Peterson was not alone in raising concerns about the local health departments’ actions.
Catherine Hanssens, executive director of the Center for HIV Law & Policy in New York, told TAI that the discoveries highlighted in Hoppe’s study have troubling implications.
“All women retain the constitutionally protected right to reproductive choice, including the right to bear a child, and this right is not affected by an HIV diagnosis,” she said. “Similarly, a policy that treats evidence that a person with HIV is sexually active as tantamount to positing a HTTO, without more [evidence], likely is a violation to the related right to sexual expression and intimacy. The fact that cooperation with partner-notification services can lead to intrusive government actions against a partner raises serious public health and privacy issues.”

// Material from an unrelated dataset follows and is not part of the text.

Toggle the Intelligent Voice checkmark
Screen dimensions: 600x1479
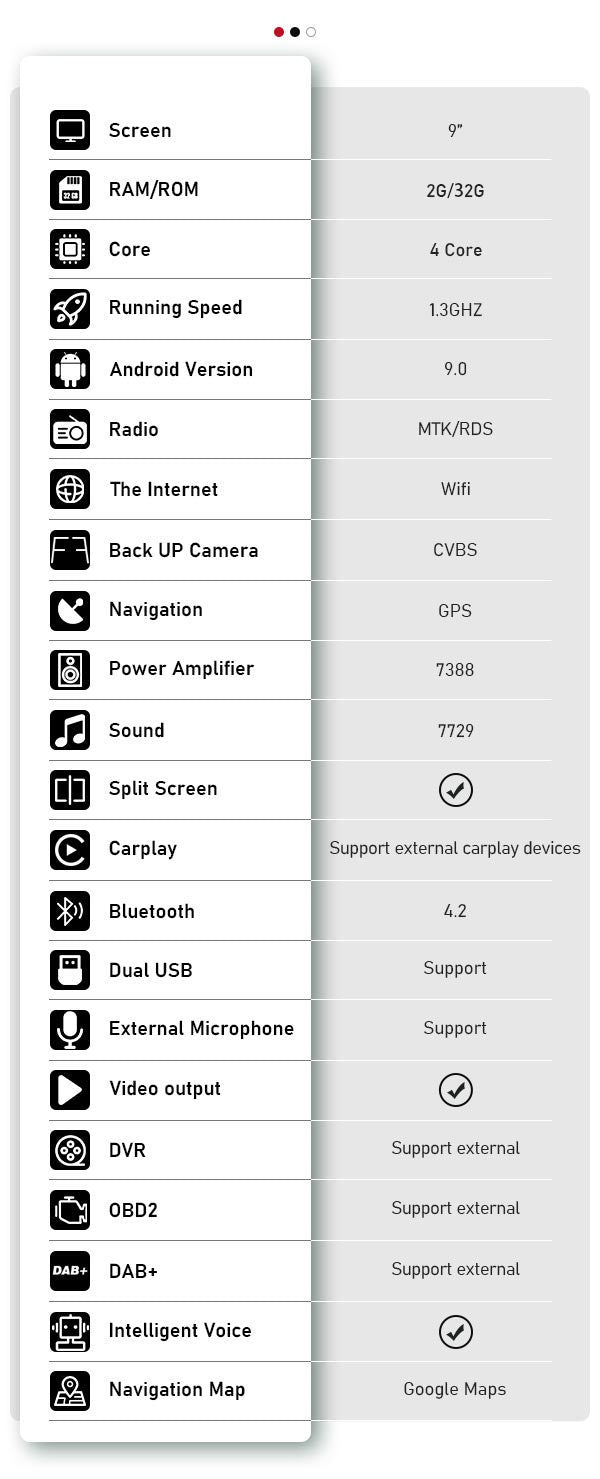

“This is about punishing people with HIV for being sexual – that’s the real agenda here,” Strub said. “These are horrible, but increasingly typical, examples of how people with HIV are increasingly treated as a problem population to be tagged, regulated, controlled and criminalized. … Using the excuse of public health to oppress people is not new. The Nazis were pioneers in this regard. It is unfortunate to see Michigan officials following their lead.”